El pragmatismo es una de las características que más se destaca sobre González. El giro sobre la OTAN es un ejemplo recurrente. La influencia de la idea que le había contado Deng Xiapoing –“gato blanco o gato negro, da igual; lo importante es que cace ratones”–, también. Sus ministros de 1982 han recordado que el primer Gobierno estaba obligado a “gestionar las contradicciones” que procedían del contraste entre las promesas hechas para llegar al poder y la realidad. En ese dilema, es frecuente que la realidad salga ganando.

Algunos que trabajaron con él limitan el alcance de ese pragmatismo. “Siempre ha sido inflexible en la estrategia, en los objetivos a medio y largo plazo. Nunca le he visto hacer la menor concesión, ni dentro del Gobierno ni fuera”, ha dicho Ignacio Varela, autor del libro 'Por el cambio, 1972-1982: Cómo Felipe González refundó el PSOE y lo llevó al poder' y subdirector del gabinete de Presidencia en Moncloa durante once años.

Del Molino destaca las frases con las que el líder del PSOE anunció en 1997 el fin de su carrera política. “La clave consistió en no vindicar el pasado, en concentrar los esfuerzos en reivindicar el futuro. Consistió en no quedar atrapados, una vez más, en el laberinto de una historia que no hicimos bien en el siglo XIX y una buena parte del XX”, rememoró González ante un público estupefacto al conocer la noticia de su retirada.

No ser rehén del pasado es una idea que tiene múltiples ventajas. Ignorarlo, no tanto. Esto último es lo que hizo posible que la estatua ecuestre de Franco no fuera retirada de la zona de Nuevos Ministerios en Madrid hasta 2005. El concepto de memoria histórica era ajeno a la idea de España que tenía González, al menos en lo que se refiere a las responsabilidades del Gobierno. Como podía poner en peligro otras cosas, no había ningún problema en dejar que el tiempo fuera curando esa herida, algo que casi nunca suele ocurrir.

El progreso económico tuvo un reverso tétrico que fue el de la corrupción. Los escándalos se sucedieron como si afloraran las ratas que habían engordado en el interior del barco ante la ausencia de controles por parte de sus capitanes. Algunos de esos ladrones (Luis Roldán o Mariano Rubio) eran gente a la que González había concedido la máxima confianza. Él los puso ahí y él los defendió hasta que los hechos le dejaron en evidencia.

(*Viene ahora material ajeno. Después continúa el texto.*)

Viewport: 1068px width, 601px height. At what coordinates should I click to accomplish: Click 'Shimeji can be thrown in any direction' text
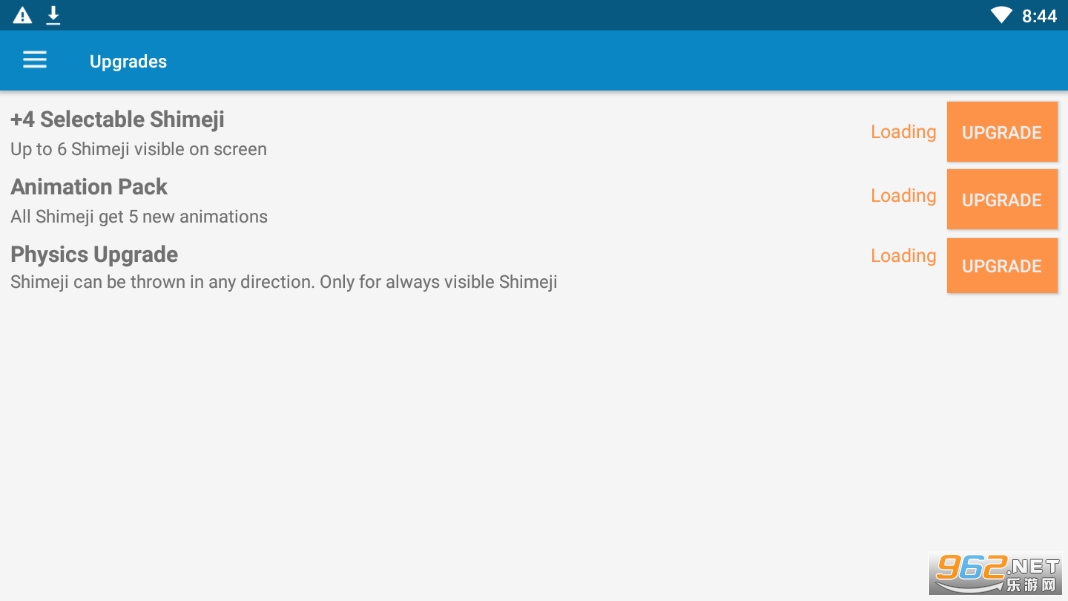click(x=283, y=282)
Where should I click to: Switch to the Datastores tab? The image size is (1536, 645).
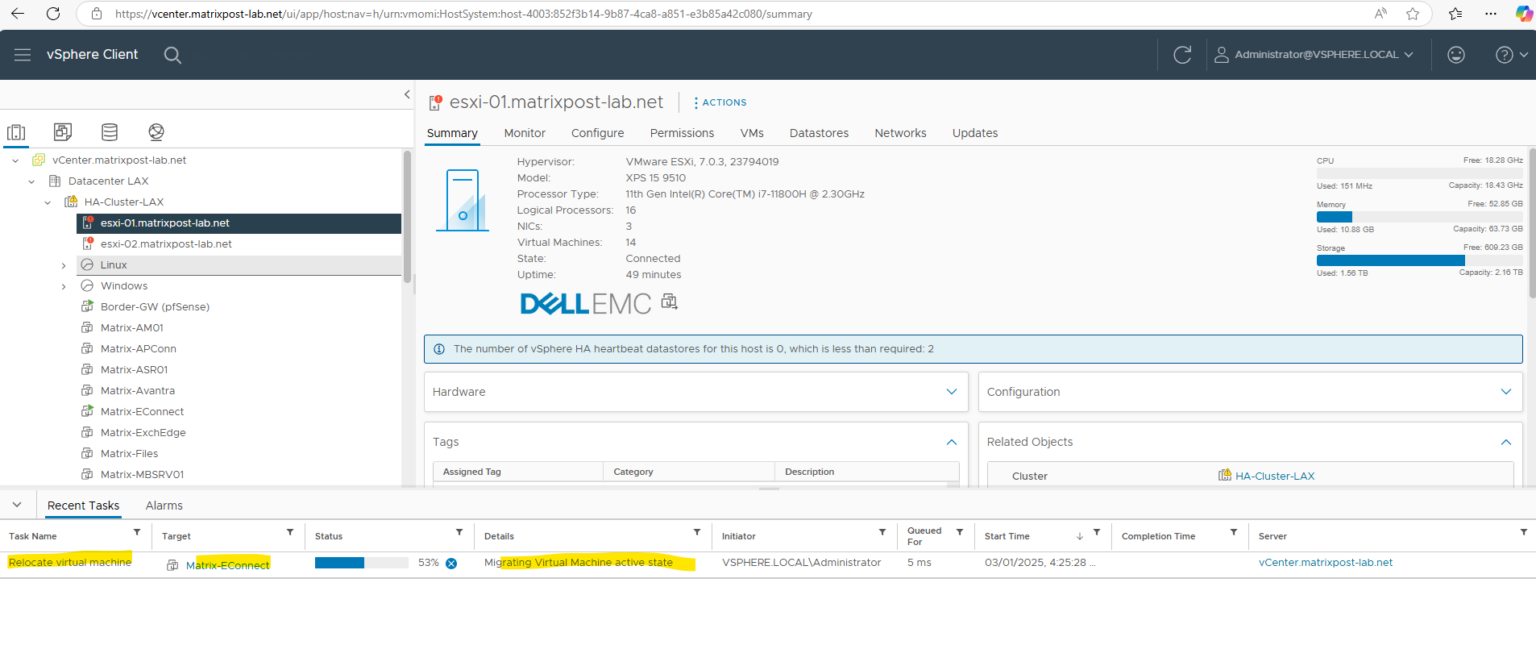click(x=818, y=132)
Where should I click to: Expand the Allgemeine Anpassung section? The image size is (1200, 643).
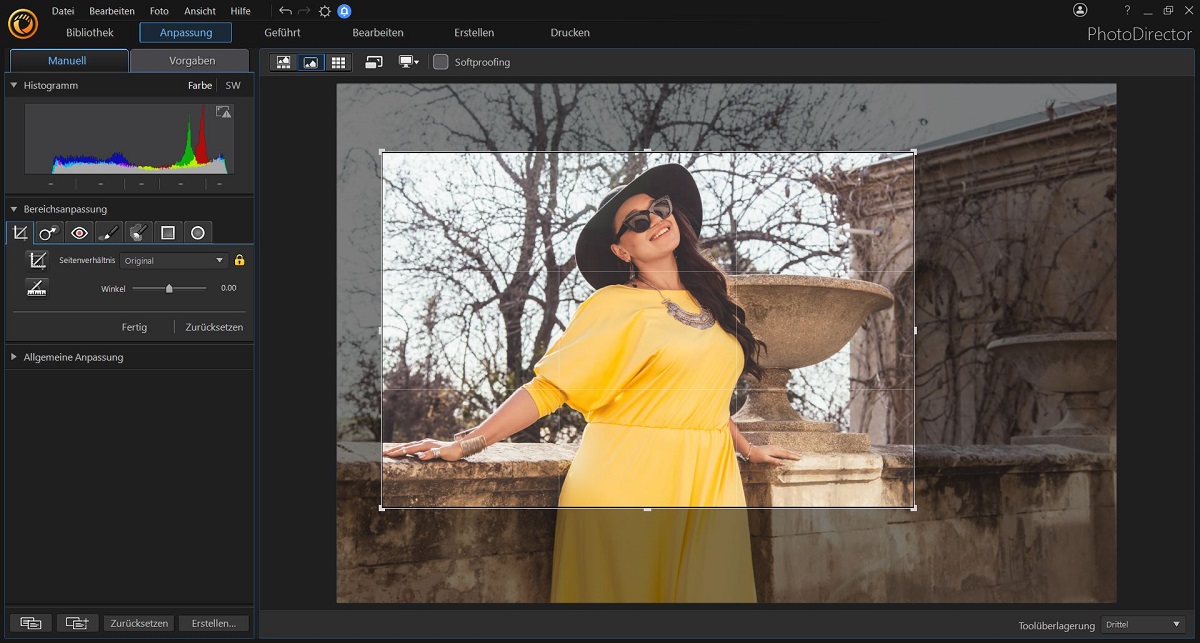coord(73,357)
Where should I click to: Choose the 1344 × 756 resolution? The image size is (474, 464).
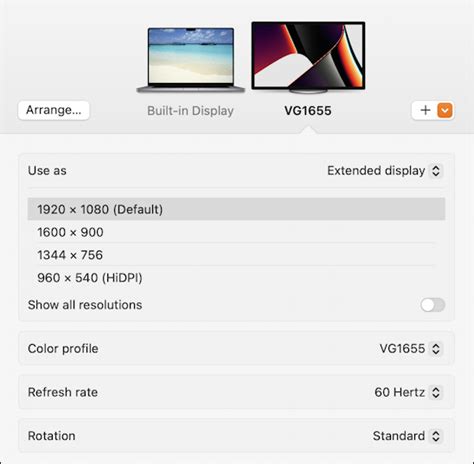[x=236, y=255]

“Ante tal bombardeo –escribe Del Molino– el presidente callaba o decía que no sabía nada y que era el primer sorprendido. No le constaban los robos. Le desconcertaba mucho que hubiese tanto golfo suelto. Lo atribuyó al fatalismo del poder, que se había hecho demasiado grande y disperso para controlarlo”.

Ni siquiera apeló al fatalismo para responder a las condenas por el caso de los GAL. Con un agravante. Cuando José Barrionuevo y Rafael Vera tuvieron que ingresar en prisión por su responsabilidad en el secuestro de Segundo Marey, una de las acciones del grupo terrorista creado dentro del Estado, González acudió a despedirles a las puertas de la cárcel de Guadalajara como si fueran héroes. Junto a toda la dirección del PSOE.

Habían sido condenados a diez años por el Tribunal Supremo por los delitos de secuestro y malversación de caudales públicos. Solo pasaron tres meses entre rejas gracias a un indulto parcial concedido por el Gobierno de José María Aznar.

Sergio del Molino escribe que ese gesto “ha dañado de forma incurable su herencia”. Es lo malo de los políticos que cambian la historia de su país. La historia también termina cambiándoles a ellos. Es algo que no puede negar ni el autor de un libro tan elogioso sobre la figura de González.